Figure 2.30: Specify the parameters to be used for the Fixed Ploidy Variant Detection tool. - In the "Create Sample Report" step various summary items have been set. These are guidelines to help evaluate the quality of the results (https://resources.qiagenbioinformatics.com/manuals/clcgenomicsworkbench/current/index.php?manual=Create_Sample_Report.html).
- In the Result handling window, pressing the button Preview All Parameters allows you to preview - but not change - all parameters. Choose to save the results (we recommend to create a new folder for it) and click Finish.
The output will be saved in the location you chose, and eligible results will also be added automatically to the Metadata Result table.
The batch-specific outputs provided by this workflow are:
- Sample report. The sample report is curated to contain the most important information for analysis interpretation. All full reports are linked throughout the Sample report or can be found in the QC & Reports folder. The Sample report icon will be colored based on whether Summary item thresholds were met. See the "Quality control" section in the sample report for specifics.
- Resistance Results. Folder containing results from de novo assembly and resistance calling.
- Assembled contigs list. Contig list from the De novo assembly tool.
- Resistance table. The result table from the Find Resistance with Nucleotide Database tool, reporting the found resistance.
- Typing Results. Folder containing results from typing and variant calling.
- Sequence lists. List(s) of the sequences that were successfully trimmed and mapped to the best reference.
- Read mapping. Mapping of the reads to the specified reference.
- Typing result. Output from the Type with MLST Scheme tool, including information on kmer fractions, kmer hit counts, and alleles identified and called.
- Variant track. Output from the Fixed Ploidy Variant Detection tool. Note that it is possible to export multiple variant track files from monoploid data into a single VCF file with the Multi-VCF exporter. All variant track files must have the same reference genome for the Multi-VCF export to work.
- QC & Reports. Folder containing the individual reports generated during the analysis.
- All reports from the sample report are found here in their full length.
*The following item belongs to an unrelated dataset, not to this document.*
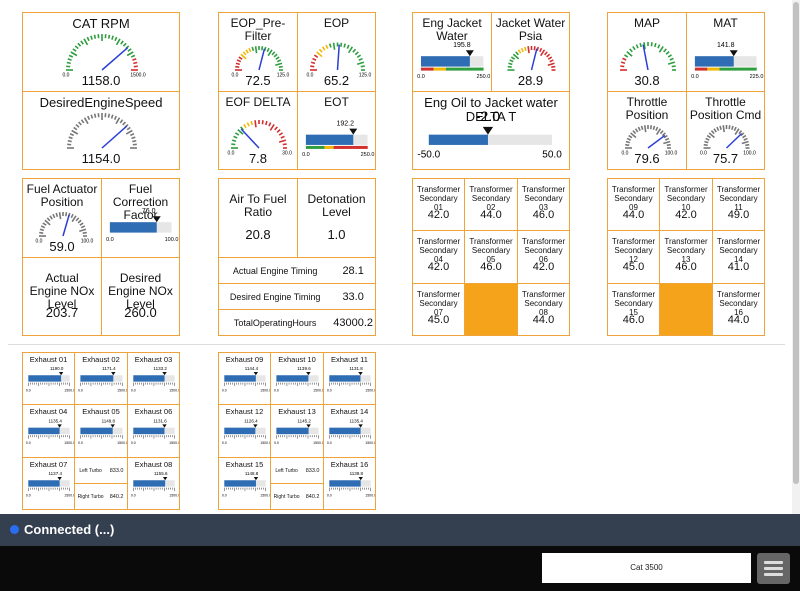  I want to click on widget-title: Fuel Actuator Position, so click(62, 196).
The combined outputs provided by this workflow are:
- Combined report. Combined report of all sample reports. The combined report contains all quality control information and analysis results. The combined report icon will be colored based on whether Summary item thresholds were met in each sample. See the "Quality control" section in the combined report for specifics.
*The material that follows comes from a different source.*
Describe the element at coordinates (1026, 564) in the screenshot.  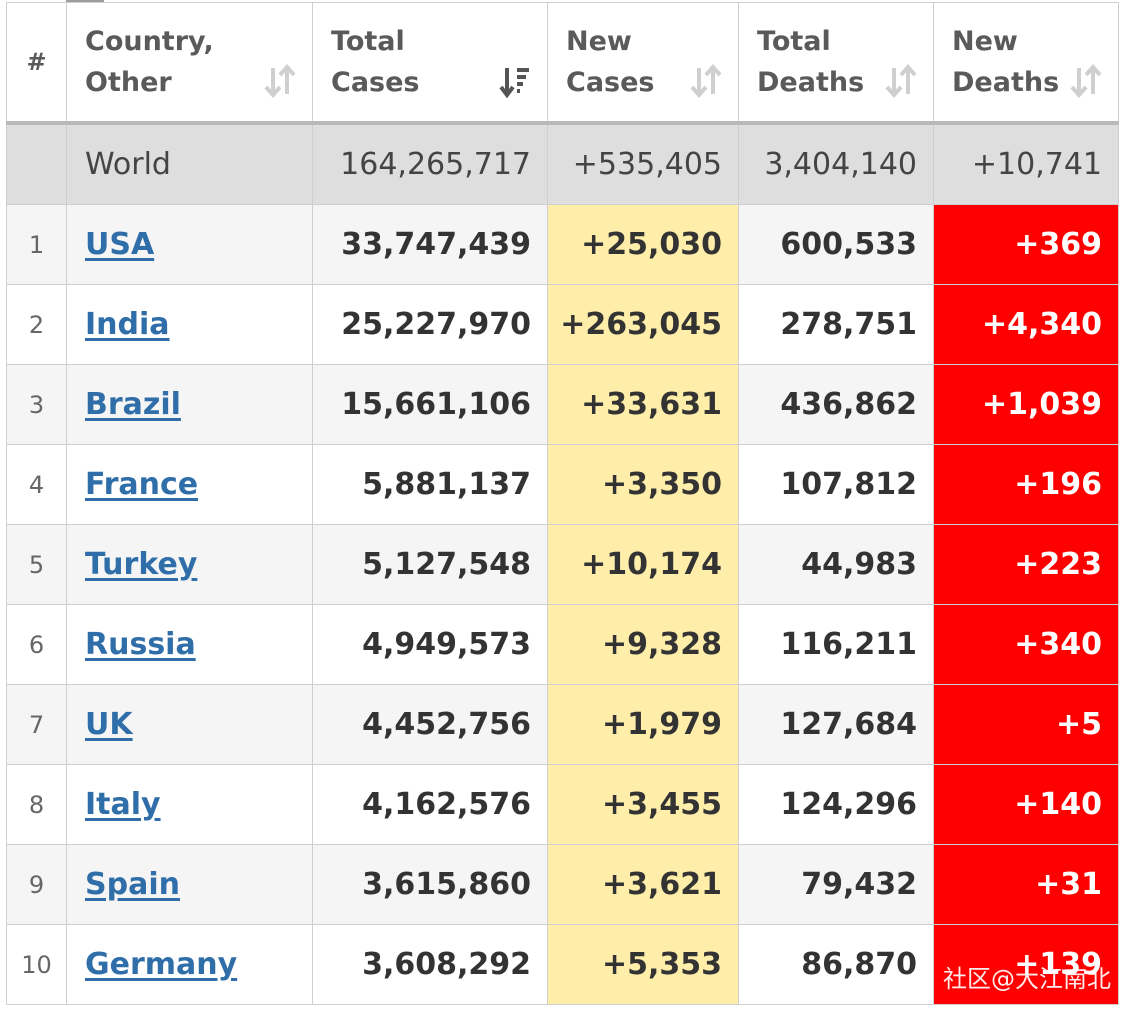
I see `new-deaths-cell: +223` at that location.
- Results Metadata Table. A table containing summary information of results for each sample analyzed and a quick way to find the associated files.
Through the Result Metadata Table, it is possible to filter among sample metadata and analysis results. By clicking Find Associated Data () and optionally performing additional filtering, it is possible to perform additional analyses on a selected subset directly from this Table, such as:
- Generation of SNP trees based on the same reference used for read mapping and variant detection (Create SNP Tree).
- Generation of K-mer Trees for identification of the closest common reference across samples (Create K-mer Tree).
- Run validated workflows (workflows that are associated with a Result Metadata Table and saved in your Navigation Area).